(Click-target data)
********************
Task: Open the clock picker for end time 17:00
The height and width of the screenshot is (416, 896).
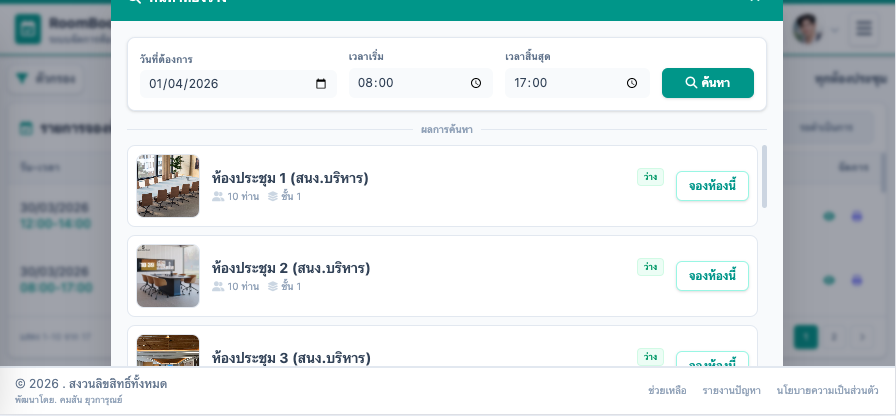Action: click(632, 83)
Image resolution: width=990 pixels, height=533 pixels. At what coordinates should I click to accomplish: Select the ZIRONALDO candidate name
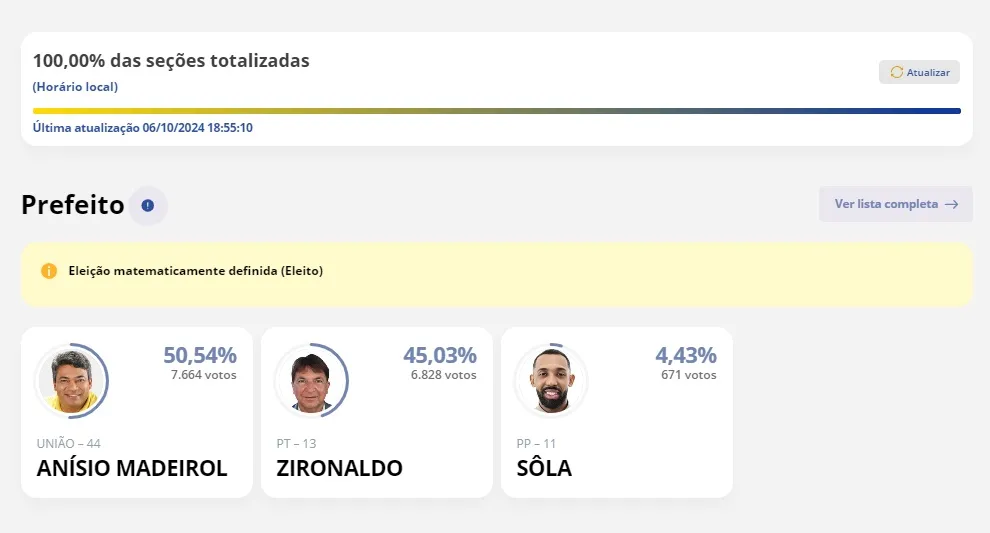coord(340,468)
********************
What is needed: Copy the lines of the data verbatim, starting with the line containing "Image resolution: width=990" and continuing through the end of the data, both included. Leave the pictures out.

Task output:
Image resolution: width=990 pixels, height=533 pixels. At what coordinates should I click to accomplish: Select the ZIRONALDO candidate name
coord(340,468)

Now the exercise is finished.